(DATA FOR PROCESSING Opens)

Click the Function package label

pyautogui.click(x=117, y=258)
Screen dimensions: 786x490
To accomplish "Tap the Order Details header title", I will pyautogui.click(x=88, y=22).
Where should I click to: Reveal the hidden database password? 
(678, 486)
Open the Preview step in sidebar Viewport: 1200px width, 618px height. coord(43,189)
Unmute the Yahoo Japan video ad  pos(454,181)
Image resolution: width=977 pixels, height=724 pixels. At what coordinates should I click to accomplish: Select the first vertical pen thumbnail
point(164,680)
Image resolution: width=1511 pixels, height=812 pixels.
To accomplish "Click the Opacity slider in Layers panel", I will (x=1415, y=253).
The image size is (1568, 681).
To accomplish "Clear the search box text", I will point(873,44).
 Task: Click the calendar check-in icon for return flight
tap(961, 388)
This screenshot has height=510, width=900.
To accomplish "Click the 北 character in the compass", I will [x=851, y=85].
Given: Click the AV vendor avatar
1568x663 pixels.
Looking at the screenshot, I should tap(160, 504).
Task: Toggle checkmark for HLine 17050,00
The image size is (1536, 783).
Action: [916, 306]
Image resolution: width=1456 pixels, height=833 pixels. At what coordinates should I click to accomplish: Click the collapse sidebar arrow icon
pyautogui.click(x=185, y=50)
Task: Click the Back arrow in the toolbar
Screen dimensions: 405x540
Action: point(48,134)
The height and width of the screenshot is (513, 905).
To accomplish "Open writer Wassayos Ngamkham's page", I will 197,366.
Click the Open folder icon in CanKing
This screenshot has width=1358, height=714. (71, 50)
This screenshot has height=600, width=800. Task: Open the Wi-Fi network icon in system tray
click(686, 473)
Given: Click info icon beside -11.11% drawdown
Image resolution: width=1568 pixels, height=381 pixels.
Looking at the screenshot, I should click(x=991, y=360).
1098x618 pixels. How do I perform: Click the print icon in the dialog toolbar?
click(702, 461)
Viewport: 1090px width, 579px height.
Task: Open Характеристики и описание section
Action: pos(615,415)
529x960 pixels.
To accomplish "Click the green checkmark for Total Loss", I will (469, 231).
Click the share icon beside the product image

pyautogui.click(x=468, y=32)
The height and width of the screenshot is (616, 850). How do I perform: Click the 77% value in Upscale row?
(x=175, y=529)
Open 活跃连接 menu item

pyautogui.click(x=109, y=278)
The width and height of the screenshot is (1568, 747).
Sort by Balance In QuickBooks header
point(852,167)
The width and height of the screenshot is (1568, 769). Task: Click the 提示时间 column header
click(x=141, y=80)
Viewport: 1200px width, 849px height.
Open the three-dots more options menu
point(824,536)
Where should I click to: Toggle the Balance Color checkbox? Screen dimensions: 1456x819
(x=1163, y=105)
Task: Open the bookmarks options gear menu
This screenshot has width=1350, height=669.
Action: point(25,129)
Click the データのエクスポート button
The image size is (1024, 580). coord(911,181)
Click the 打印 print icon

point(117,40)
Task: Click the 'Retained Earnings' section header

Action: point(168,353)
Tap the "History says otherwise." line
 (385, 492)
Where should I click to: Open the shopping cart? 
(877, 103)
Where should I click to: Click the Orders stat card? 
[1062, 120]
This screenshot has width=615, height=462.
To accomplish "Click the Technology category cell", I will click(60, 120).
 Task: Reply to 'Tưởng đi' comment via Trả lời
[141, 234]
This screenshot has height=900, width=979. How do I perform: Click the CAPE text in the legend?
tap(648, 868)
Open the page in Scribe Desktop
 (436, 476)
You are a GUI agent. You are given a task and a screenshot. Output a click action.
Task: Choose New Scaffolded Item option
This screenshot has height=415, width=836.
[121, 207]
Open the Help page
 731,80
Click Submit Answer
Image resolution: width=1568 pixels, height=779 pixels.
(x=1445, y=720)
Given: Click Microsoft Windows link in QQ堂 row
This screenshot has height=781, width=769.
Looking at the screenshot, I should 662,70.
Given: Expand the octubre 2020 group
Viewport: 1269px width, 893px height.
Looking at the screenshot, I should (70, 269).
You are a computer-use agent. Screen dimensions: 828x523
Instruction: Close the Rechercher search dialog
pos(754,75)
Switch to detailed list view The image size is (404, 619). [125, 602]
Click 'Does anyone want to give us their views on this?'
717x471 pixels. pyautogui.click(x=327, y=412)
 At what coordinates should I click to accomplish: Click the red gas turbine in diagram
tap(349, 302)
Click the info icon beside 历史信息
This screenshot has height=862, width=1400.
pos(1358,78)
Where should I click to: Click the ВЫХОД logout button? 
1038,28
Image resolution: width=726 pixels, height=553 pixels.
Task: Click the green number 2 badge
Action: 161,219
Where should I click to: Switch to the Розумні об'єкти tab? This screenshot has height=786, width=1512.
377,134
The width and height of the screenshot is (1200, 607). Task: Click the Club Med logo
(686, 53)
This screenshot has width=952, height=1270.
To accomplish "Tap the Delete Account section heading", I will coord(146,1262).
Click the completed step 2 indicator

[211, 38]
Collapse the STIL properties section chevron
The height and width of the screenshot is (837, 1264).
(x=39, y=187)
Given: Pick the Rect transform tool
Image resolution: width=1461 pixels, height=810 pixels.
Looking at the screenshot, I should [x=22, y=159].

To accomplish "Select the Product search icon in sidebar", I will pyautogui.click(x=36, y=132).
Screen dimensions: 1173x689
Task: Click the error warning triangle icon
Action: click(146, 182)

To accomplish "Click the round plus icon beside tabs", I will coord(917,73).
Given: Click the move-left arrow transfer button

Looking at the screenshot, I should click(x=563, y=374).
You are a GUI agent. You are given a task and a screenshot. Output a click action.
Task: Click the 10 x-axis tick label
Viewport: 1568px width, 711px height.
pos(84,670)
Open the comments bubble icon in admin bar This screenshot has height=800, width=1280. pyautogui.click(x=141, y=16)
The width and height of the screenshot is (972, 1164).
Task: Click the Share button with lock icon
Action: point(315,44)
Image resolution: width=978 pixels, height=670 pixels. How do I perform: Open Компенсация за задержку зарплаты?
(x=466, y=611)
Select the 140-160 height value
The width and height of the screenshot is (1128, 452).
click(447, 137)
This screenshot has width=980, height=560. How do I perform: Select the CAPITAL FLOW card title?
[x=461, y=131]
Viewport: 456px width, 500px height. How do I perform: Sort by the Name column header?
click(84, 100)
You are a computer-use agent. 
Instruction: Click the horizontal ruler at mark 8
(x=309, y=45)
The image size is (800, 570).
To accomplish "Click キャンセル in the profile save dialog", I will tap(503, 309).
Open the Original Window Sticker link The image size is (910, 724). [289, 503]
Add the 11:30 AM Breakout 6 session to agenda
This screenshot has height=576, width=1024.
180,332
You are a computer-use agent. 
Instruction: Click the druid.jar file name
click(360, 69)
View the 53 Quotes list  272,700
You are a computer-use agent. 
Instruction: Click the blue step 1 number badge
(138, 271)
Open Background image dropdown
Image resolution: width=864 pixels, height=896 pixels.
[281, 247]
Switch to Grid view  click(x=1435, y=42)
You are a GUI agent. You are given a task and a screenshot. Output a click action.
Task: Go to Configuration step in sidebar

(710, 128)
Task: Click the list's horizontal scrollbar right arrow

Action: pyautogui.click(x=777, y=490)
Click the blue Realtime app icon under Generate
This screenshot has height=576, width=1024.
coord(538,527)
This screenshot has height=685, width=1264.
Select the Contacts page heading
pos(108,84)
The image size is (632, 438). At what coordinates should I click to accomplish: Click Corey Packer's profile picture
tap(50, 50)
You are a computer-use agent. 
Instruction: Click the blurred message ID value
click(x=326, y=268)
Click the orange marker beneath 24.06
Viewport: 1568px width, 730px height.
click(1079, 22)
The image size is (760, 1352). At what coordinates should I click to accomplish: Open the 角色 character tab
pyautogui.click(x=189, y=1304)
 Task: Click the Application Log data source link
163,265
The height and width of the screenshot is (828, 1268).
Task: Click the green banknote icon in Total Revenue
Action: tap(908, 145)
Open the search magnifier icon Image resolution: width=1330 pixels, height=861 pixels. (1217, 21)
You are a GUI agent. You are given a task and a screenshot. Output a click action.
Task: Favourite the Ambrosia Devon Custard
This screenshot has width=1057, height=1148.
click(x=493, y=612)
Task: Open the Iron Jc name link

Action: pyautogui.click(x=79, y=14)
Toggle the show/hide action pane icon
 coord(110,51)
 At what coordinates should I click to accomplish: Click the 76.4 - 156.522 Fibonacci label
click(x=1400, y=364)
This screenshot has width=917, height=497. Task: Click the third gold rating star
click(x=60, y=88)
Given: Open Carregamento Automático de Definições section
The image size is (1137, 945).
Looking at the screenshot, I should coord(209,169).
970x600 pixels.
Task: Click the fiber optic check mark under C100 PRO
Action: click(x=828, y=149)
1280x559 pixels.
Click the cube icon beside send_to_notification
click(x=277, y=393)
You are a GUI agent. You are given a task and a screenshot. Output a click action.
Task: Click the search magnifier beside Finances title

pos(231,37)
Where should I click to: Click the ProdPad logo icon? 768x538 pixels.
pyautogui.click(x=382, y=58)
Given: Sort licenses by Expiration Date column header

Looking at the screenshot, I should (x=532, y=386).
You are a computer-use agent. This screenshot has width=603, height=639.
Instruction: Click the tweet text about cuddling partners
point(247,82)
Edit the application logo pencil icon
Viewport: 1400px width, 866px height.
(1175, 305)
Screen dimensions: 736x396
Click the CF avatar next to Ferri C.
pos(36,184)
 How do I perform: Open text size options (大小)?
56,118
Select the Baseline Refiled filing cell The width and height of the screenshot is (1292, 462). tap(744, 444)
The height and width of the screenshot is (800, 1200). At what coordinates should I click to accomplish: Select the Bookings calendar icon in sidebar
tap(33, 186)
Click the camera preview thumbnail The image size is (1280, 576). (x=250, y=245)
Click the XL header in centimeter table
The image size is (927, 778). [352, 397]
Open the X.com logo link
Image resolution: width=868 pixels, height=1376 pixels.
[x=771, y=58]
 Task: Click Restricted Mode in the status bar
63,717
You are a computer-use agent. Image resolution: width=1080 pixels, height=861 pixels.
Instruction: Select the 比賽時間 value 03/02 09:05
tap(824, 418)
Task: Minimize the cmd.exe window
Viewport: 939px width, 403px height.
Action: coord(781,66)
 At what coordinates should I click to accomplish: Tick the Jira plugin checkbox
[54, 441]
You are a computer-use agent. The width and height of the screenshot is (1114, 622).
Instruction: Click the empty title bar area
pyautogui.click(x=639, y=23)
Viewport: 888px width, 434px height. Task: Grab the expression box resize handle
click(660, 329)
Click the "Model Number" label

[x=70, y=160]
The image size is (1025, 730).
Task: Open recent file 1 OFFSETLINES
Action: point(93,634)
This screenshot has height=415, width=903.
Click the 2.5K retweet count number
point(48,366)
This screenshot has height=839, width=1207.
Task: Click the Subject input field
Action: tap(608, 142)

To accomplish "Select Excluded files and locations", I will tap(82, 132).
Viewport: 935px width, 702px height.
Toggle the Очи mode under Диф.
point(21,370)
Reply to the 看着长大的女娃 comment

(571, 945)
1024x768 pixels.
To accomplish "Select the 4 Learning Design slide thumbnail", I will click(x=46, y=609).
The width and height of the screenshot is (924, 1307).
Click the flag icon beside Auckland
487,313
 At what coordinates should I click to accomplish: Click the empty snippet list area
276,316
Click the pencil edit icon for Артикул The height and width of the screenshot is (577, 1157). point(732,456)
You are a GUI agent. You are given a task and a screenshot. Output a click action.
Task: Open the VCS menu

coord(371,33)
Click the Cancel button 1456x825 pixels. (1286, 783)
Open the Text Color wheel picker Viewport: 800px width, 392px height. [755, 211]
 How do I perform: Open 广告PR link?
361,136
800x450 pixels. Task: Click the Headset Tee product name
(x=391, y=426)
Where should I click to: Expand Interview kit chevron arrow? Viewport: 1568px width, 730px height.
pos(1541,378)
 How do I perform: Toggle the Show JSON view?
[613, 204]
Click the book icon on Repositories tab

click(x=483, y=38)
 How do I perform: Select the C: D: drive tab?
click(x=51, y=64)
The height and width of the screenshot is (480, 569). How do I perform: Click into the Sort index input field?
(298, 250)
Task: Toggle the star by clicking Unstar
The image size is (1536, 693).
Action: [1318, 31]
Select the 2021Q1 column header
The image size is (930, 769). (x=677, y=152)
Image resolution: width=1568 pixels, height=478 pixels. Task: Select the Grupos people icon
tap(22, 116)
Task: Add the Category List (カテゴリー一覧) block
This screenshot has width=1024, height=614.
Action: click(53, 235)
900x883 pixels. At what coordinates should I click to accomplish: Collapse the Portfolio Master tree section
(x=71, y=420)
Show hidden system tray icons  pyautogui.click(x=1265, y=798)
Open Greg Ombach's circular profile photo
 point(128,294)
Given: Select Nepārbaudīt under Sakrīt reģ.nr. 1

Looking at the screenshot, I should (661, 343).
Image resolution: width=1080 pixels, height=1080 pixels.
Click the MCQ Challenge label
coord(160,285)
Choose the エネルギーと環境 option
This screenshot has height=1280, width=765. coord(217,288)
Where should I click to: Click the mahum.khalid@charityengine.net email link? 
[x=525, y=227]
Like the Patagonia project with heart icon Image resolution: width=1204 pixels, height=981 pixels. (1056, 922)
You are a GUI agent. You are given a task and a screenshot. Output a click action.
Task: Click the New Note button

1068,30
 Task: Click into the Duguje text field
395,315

(DATA FOR PROCESSING Closes)

Search the material for the word "checkmark". Each line where it is found must be copied.

TASK OUTPUT →
Task: Toggle checkmark for HLine 17050,00
To accomplish "Click the green checkmark for Total Loss", I will (469, 231).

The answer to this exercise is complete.